Elegy for a Simulacrum (read: Family)

Khadija Sehar

Read and answer the questions given below carefully and with candor. You will be held fully responsible for your answers or the lack thereof, and a precise and expert evaluation will be provided to you upon pressing Finish. Any query will be directly referred to the author. 

  1. Who are your parents (give names), and do you forgive them or wish to be forgiven by them?
  2. How old were you when you realized that Mother wouldn’t have loved you if you were lesser than you are? 
  3. On a scale of 1 to 5, 1 being a tightly coiled spring waiting for release and 5 being empty eyes devoid of fury or feeling, how did you feel when the shards of the broken mirror reflected parts of them? (Them here refers to Mother and Father)

1      2      3      4      5

4. Did you or did you not pick up the broken pieces of the mirror off the floor? 

Please circle one:      Yes        No

5. In general, do you think it is easier to be good parents when you have relatively good children?
Or is the ability of a parent not defined by the disposition of the children?
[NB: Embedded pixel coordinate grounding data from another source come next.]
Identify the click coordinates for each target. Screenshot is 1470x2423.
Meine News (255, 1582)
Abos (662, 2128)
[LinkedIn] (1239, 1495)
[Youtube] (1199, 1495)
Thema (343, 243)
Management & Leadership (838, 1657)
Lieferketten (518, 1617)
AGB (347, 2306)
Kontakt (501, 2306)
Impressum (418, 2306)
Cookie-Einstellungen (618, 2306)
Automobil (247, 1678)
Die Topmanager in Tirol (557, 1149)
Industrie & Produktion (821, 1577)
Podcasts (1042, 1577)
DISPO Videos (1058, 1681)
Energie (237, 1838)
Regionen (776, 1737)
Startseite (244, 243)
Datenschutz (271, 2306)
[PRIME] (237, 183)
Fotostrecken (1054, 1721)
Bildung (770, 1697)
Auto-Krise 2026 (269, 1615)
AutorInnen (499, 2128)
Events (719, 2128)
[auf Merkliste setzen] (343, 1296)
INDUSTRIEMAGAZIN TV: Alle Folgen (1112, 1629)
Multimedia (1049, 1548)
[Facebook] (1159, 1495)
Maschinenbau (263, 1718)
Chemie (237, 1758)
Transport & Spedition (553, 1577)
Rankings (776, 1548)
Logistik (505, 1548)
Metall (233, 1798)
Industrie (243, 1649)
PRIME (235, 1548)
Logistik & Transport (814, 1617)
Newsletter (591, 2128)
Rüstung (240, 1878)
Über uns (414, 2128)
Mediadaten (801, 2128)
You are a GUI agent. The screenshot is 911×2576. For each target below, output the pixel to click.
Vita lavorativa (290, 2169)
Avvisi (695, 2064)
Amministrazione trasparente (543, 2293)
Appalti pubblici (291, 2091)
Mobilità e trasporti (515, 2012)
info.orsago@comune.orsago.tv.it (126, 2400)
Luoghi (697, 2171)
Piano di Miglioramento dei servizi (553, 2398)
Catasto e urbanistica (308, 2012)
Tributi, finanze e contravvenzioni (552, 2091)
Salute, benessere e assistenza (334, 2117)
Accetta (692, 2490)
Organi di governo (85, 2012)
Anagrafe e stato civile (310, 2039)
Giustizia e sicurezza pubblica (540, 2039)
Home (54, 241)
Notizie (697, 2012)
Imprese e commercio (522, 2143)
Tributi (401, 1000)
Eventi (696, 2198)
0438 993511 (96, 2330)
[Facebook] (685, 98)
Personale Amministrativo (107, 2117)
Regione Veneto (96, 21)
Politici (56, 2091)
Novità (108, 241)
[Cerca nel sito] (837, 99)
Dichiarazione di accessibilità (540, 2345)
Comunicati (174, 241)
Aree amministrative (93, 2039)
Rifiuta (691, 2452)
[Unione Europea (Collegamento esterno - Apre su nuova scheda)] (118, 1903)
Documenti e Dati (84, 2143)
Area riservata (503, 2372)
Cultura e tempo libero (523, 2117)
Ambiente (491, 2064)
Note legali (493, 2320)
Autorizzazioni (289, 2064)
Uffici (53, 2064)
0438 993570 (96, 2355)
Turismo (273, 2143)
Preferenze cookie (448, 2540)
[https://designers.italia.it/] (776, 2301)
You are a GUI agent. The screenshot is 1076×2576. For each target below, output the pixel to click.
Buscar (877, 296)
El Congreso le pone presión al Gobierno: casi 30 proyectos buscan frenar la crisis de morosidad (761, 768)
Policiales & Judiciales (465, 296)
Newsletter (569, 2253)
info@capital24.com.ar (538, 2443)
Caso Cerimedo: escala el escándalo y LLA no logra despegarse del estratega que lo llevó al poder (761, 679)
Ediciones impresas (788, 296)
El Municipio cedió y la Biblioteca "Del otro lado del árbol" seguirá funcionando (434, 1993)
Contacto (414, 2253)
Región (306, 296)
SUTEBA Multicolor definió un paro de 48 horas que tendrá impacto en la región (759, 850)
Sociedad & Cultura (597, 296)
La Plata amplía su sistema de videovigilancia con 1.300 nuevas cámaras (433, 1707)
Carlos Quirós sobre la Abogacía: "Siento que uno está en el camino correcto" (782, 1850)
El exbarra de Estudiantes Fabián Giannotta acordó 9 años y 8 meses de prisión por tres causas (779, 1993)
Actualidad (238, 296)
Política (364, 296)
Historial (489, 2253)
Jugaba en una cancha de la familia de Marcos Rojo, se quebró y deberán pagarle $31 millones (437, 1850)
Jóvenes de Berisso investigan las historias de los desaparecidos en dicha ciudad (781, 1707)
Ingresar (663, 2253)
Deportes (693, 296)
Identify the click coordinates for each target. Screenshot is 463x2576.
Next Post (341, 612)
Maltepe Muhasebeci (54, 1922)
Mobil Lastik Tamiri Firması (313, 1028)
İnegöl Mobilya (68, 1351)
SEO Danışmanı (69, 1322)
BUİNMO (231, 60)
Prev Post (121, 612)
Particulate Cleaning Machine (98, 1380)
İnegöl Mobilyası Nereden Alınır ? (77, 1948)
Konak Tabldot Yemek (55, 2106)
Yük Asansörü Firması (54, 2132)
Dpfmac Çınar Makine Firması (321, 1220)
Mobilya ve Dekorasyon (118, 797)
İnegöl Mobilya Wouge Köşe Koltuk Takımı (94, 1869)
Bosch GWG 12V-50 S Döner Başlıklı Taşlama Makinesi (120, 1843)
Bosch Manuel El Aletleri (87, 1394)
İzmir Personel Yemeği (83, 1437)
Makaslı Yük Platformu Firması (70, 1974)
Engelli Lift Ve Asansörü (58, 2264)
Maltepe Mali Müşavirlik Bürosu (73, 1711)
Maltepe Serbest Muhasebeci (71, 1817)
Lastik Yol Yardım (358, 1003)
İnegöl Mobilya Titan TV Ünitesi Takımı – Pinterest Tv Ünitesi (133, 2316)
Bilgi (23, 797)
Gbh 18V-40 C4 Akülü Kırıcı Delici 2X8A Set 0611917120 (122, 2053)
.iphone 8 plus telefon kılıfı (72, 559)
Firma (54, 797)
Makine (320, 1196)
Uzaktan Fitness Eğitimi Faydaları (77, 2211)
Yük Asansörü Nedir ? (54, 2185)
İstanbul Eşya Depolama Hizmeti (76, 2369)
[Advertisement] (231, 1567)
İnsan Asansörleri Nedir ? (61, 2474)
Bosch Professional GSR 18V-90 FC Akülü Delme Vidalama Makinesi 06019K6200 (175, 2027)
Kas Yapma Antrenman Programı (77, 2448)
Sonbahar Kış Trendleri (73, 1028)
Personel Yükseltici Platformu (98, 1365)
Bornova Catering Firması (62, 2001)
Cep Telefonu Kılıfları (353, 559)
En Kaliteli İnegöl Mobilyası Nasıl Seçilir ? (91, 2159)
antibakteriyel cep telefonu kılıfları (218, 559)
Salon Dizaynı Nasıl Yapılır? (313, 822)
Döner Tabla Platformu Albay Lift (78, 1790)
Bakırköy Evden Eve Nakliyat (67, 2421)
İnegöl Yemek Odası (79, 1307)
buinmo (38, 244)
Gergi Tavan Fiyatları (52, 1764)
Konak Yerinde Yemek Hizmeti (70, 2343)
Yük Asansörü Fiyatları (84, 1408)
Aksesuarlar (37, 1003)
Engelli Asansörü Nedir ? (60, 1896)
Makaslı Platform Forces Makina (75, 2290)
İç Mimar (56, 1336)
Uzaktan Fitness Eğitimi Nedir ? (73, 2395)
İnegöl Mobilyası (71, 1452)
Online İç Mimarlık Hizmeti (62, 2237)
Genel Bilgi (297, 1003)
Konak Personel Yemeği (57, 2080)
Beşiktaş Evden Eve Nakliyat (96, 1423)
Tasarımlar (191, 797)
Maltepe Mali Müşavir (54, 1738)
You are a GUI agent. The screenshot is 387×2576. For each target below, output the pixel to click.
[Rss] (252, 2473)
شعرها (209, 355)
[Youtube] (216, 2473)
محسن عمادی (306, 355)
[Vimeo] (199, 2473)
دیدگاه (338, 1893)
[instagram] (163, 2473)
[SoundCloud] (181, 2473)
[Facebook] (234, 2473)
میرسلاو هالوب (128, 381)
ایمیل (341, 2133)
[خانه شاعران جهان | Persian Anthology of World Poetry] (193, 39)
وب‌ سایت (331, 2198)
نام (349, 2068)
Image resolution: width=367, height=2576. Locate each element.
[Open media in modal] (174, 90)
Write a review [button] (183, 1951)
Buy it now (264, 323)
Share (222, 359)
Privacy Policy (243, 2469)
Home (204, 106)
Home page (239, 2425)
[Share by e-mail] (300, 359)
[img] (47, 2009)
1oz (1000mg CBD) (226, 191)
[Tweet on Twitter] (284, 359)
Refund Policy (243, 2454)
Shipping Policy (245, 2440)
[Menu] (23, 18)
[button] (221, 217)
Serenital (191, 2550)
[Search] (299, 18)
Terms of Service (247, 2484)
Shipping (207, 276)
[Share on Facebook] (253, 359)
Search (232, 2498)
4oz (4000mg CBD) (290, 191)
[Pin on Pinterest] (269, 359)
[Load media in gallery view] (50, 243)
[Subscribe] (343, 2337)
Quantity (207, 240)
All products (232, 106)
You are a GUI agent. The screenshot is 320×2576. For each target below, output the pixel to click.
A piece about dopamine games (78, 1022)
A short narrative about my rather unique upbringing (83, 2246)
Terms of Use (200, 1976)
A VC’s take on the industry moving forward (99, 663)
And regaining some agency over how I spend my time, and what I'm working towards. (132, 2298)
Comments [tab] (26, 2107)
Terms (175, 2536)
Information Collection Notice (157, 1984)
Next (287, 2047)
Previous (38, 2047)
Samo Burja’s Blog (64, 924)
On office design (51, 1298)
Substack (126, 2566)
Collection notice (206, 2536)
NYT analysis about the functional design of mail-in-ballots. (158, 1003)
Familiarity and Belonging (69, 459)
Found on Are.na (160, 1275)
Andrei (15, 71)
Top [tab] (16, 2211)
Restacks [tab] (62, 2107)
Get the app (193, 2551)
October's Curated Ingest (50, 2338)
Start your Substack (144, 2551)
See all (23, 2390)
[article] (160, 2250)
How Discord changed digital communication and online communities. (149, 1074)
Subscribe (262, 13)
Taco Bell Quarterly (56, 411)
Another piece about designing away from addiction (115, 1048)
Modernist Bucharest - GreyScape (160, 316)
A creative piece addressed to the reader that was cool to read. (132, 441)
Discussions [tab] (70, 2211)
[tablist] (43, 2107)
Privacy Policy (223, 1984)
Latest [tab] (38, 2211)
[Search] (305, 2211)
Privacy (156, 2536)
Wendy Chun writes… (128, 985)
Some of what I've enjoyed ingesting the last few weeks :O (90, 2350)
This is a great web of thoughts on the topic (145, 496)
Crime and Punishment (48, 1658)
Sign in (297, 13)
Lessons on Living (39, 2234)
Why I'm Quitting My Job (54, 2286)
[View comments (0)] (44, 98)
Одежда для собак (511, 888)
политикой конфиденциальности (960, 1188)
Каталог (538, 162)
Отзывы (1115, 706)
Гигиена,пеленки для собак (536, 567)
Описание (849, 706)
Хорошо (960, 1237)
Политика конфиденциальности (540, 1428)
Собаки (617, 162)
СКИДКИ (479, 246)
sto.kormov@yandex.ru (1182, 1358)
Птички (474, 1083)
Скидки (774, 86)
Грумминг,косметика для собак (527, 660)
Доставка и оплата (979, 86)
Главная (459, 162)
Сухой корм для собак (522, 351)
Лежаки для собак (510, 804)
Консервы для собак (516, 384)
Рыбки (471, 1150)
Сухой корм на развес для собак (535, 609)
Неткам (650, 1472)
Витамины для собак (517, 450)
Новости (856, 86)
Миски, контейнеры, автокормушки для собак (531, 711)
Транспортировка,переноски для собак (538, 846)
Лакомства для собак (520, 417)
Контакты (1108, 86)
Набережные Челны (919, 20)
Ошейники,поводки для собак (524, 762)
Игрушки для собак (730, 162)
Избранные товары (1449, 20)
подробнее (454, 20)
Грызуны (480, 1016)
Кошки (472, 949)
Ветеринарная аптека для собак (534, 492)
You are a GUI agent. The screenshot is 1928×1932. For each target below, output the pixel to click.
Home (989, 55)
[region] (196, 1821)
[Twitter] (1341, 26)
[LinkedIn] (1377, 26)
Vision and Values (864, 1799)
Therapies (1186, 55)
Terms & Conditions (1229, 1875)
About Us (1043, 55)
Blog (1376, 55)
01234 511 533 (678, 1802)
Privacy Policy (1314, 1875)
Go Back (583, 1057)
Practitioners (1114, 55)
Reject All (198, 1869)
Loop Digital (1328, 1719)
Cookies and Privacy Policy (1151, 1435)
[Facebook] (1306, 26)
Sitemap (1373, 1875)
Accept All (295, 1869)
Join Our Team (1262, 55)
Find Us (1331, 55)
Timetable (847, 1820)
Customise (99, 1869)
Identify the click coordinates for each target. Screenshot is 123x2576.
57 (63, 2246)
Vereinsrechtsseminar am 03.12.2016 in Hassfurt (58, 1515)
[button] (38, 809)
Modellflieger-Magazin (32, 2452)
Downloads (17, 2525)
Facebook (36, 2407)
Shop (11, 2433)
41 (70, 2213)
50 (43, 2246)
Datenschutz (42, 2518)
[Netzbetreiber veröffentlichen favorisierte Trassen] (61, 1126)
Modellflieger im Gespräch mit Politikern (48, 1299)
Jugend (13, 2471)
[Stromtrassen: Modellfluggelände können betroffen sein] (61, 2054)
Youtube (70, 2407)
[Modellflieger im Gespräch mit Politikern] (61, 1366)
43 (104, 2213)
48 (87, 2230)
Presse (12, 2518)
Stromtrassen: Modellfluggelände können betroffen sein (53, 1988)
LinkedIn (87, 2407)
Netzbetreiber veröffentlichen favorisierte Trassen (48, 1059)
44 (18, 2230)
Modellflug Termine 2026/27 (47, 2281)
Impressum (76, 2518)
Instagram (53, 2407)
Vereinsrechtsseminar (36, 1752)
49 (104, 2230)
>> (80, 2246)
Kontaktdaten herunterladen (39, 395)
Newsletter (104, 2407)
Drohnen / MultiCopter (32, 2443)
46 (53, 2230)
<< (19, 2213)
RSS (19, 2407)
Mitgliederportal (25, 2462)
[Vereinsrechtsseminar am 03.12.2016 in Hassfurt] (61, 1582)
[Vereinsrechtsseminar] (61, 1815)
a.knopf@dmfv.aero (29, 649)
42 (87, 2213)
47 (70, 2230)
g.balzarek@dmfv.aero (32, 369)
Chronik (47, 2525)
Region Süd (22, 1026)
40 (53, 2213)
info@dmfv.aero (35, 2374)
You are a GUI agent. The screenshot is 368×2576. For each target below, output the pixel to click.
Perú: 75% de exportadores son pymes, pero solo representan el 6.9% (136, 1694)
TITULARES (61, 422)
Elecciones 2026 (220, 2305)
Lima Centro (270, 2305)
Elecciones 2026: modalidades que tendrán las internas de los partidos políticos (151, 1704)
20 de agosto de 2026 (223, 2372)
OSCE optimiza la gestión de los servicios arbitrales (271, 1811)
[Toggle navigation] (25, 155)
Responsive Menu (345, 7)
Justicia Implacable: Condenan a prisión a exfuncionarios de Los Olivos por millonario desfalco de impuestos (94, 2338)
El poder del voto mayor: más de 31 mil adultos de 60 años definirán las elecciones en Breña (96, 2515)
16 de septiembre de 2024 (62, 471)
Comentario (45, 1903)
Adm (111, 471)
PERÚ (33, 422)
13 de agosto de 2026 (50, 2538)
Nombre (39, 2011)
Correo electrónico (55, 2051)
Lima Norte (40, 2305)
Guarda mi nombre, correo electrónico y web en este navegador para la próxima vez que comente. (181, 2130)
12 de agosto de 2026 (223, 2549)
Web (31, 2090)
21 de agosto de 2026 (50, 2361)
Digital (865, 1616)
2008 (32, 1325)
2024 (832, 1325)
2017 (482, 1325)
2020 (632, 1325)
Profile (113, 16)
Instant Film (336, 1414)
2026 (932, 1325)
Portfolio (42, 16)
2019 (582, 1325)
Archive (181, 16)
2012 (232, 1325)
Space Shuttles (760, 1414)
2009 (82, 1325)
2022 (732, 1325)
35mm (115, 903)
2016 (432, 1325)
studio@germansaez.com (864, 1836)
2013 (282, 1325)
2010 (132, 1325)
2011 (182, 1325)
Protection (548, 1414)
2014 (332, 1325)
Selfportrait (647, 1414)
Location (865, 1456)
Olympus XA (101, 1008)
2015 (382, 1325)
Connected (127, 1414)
6. To what extent do you agree/disagree with the following statements: (mark one)

strongly agree / agree / neutral / disagree / strongly disagree

-we will never truly know our parents. they will always be familiar strangers.

-you do not have to be good / you do not have to walk on your knees / for a hundred miles through the desert, repenting.

-the love a parent has for their child is unconditional whereas the love a child has for their parent is conditional.

-the love a parent has for their child is conditional whereas the love a child has for their parent is unconditional.

-unconditionality is not achievable because humans, good or bad, are inherently selfish creatures. 

7. According to Wikipedia, a simulacrum is a representation or imitation of a thing or person. An example of a simulacrum is caricature; when an artist makes a drawing of a subject (human) and the likeness to the subject can be seen in the exaggeration of certain prominent features. Do you believe families to be like caricatures, with certain features/persons/elements purposefully highlighted more than others (the features/persons/elements that are given less attention could be due to shame, neglect, non-acknowledgement, non-acceptance or any other reason you see fit)?

8. Do you believe your brother to be the smudged, blurred lines in the caricature?

Please circle one:      Yes        No

9. To Mother and Father, you are: (choose all that apply)

-their easiest child

-jack of all trades

-Frankenstein’s monster

-you exist in a world separate from them; they do not understand what you are

-a perfect merchandise for them to show off

10. What is a mother but a thief of all your dreams? What is a father but one huge apology?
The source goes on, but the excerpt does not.